One of the steps in my massive file-archiving project requires that I save all the paths with their associated inodes and sizes from each filesystem I intend to integrate. I’ve decided to save the info to a sqlite database (the link has a great tutorial: if you already know how to use SQL but need the specific sqlite idioms, this is a great page).

The table below shows several approaches to getting the filesystem data into the database. I’ll list the winning command here, then explain the alternatives:

find "$SRC" -type f -printf "%p|%i|%s\n" |\
	pv --line-mode -bta |\
	sqlite3 -bail "$FSLOCATION" ".import /dev/stdin paths"

This is gnu find, I’m not sure if the BSD find that ships with MacOS has the same options. You can install gnu find with homebrew, and this link shows you how to use the default name (i.e., find rather than homebrew’s gfind) to override the BSD find.

Anyway, find prints a pipe-delimited list of path, inode, and size to stdout; pv writes a nice progress message; and then sqlite imports directly from stdin. Note that you need to create the table (paths) before this step.

test speed comment
base 0.01s just setup
find | sqlite 0.17s very simple
find->tmp; sqlite import 0.26s not as clean but simple
find->tmp; python+sqlite import 0.22s python buffers better?
os.walk over dirs +sqlite import 0.35s find is much faster

This table shows results on a test directory of about 21G including about 30K files. The find-piped to-sqlite is considerably faster than the other options: it’s slower to redirect find to a temporary file, then import it; it’s a little better to have python read the temporary file then insert the values into sqlite (I think python parses the file faster than sqlite’s import does: I’m using pandas to parse the file); and then using python’s os.walk instead of find is much slower.

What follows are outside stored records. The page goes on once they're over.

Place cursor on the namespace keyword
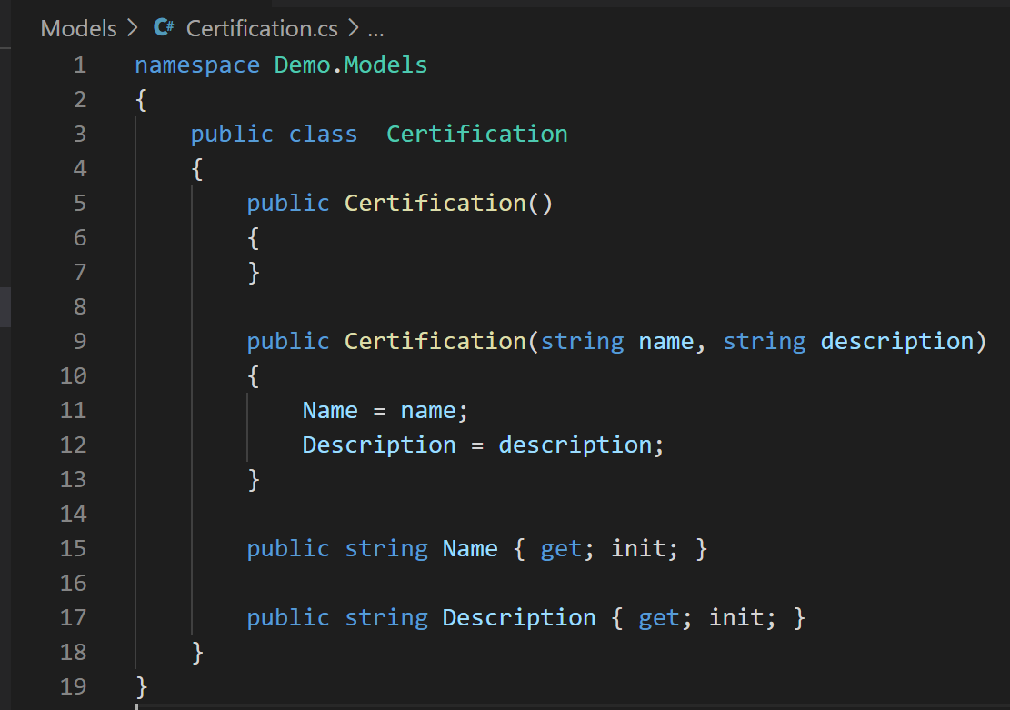The height and width of the screenshot is (710, 1010). point(196,65)
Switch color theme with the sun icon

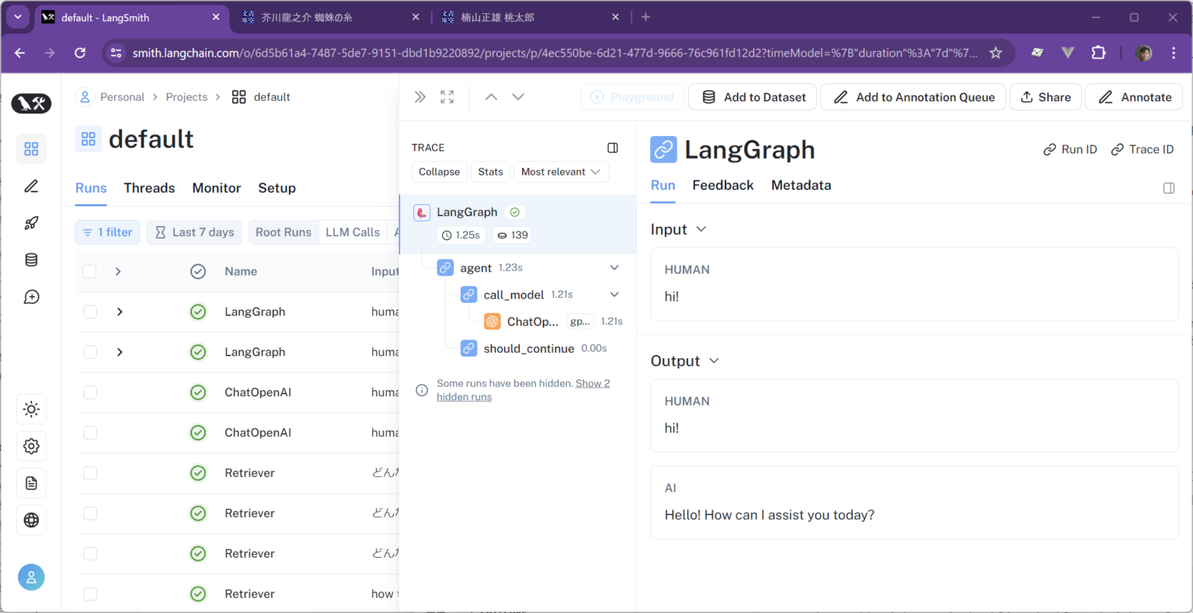click(x=31, y=409)
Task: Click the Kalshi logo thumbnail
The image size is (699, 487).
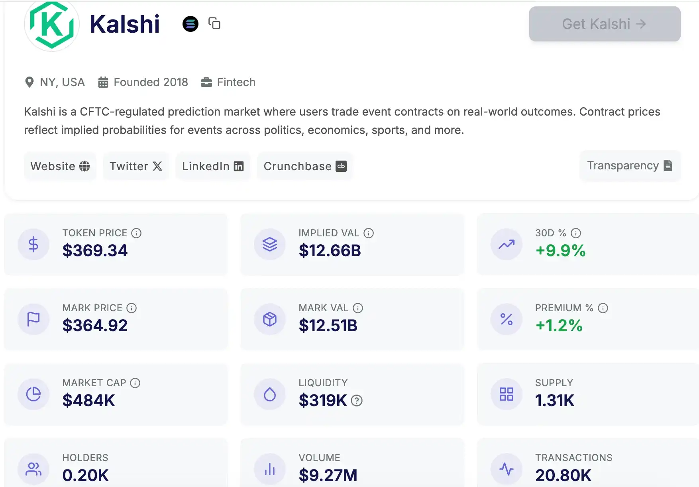Action: tap(52, 25)
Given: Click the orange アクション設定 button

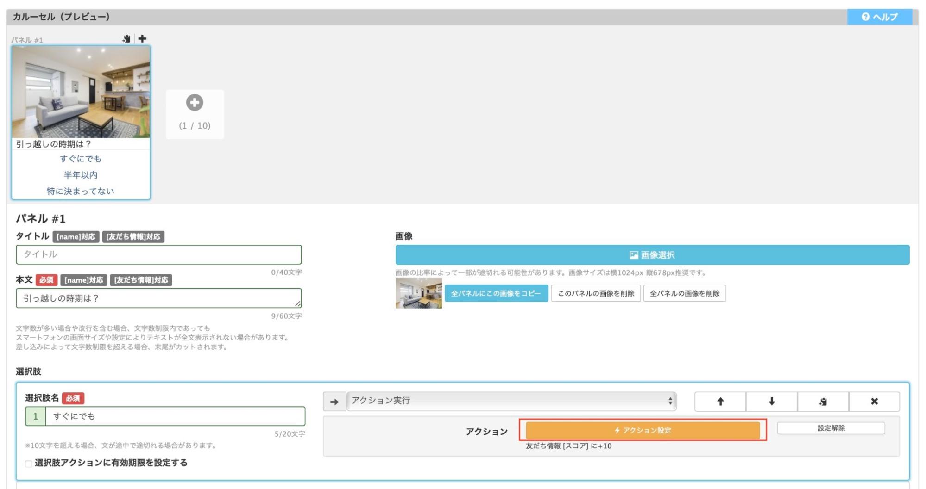Looking at the screenshot, I should tap(643, 430).
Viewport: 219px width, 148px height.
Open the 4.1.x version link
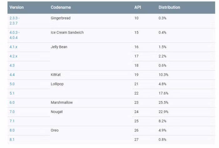13,47
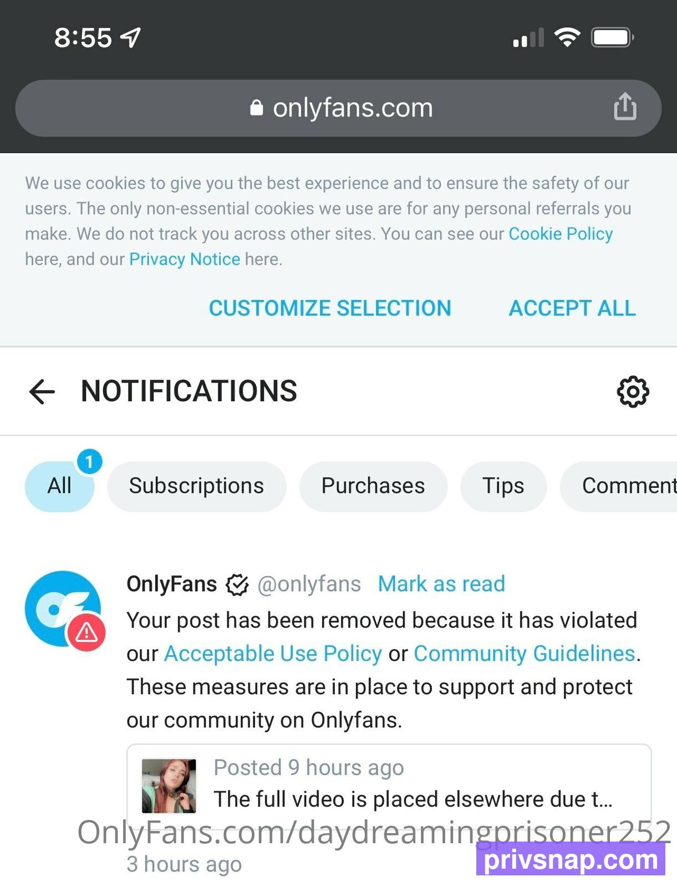Click Mark as read on notification

pyautogui.click(x=441, y=584)
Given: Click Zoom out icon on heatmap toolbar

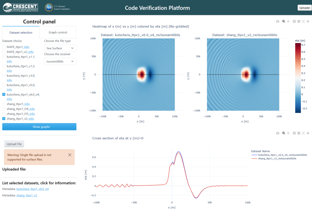Looking at the screenshot, I should coord(299,21).
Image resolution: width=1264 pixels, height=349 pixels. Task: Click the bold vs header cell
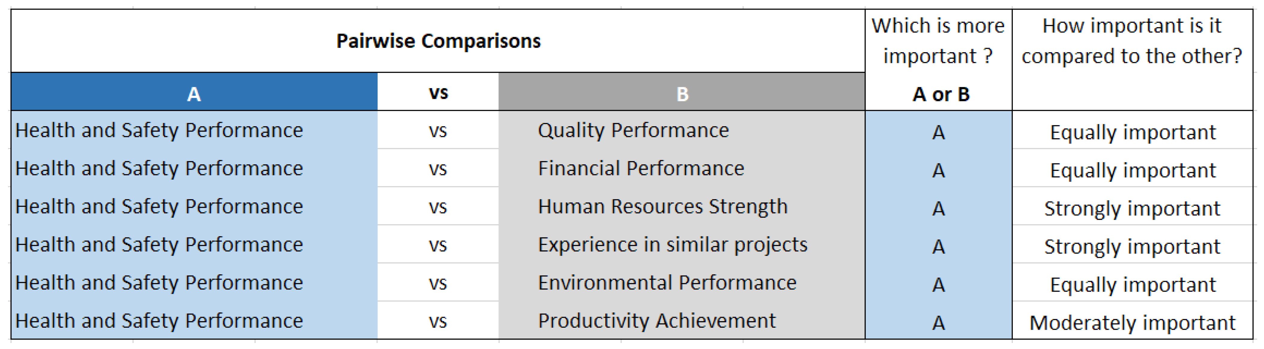point(438,92)
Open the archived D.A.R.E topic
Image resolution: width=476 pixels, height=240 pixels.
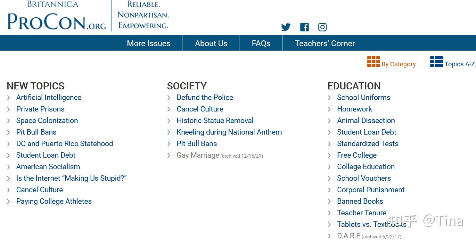point(349,236)
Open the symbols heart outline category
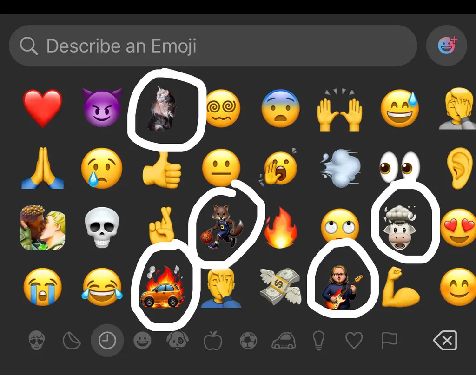This screenshot has height=375, width=476. (x=354, y=341)
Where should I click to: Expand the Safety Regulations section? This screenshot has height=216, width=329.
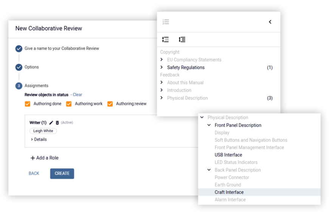161,67
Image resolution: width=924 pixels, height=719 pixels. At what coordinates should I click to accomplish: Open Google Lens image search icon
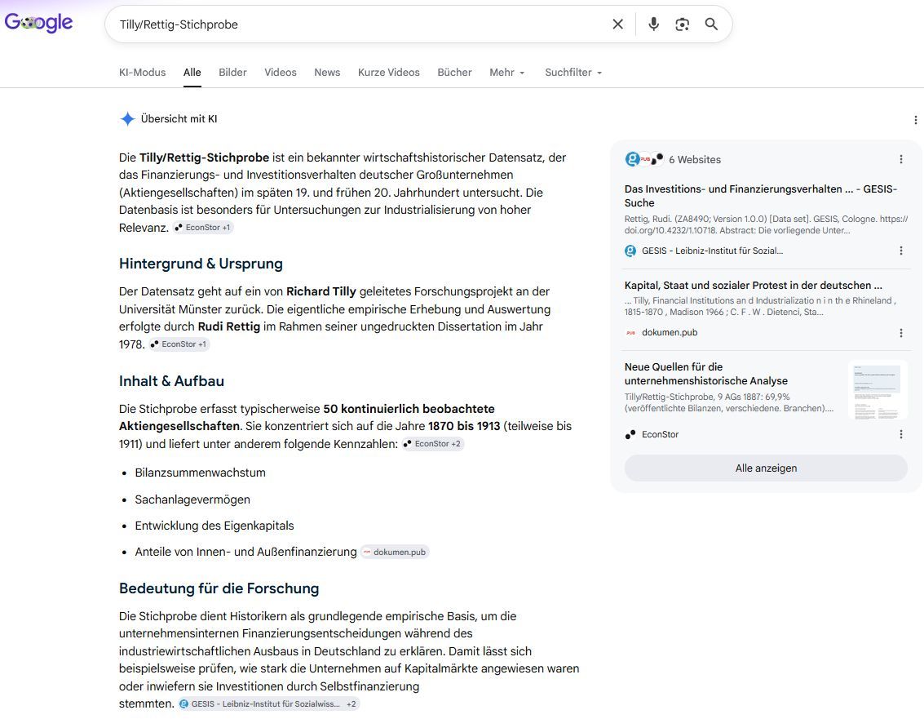tap(683, 24)
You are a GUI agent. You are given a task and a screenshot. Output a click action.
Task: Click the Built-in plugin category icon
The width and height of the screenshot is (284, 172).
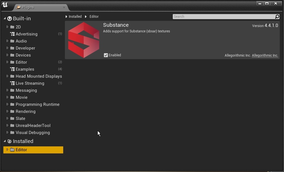(10, 18)
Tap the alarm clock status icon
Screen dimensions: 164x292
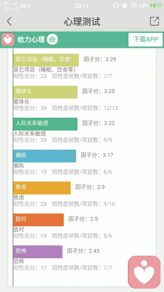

My guess is that the find | sqlite option benefits from a bit of concurrency and smart buffering. The shell (zsh, in this case) is getting a chunk of data from find and passing it to sqlite, letting find run while sqlite does the import. On a much bigger directory, I can see both find and sqlite using CPU time. Eventually everything slows to the speed of the slowest process, but the buffer is big and both can happen mostly at once.

This is a big help for my coming tool which is a mass file-copy script that doesn’t choke on tons of hardlinks (which cp and rsync most definitely do).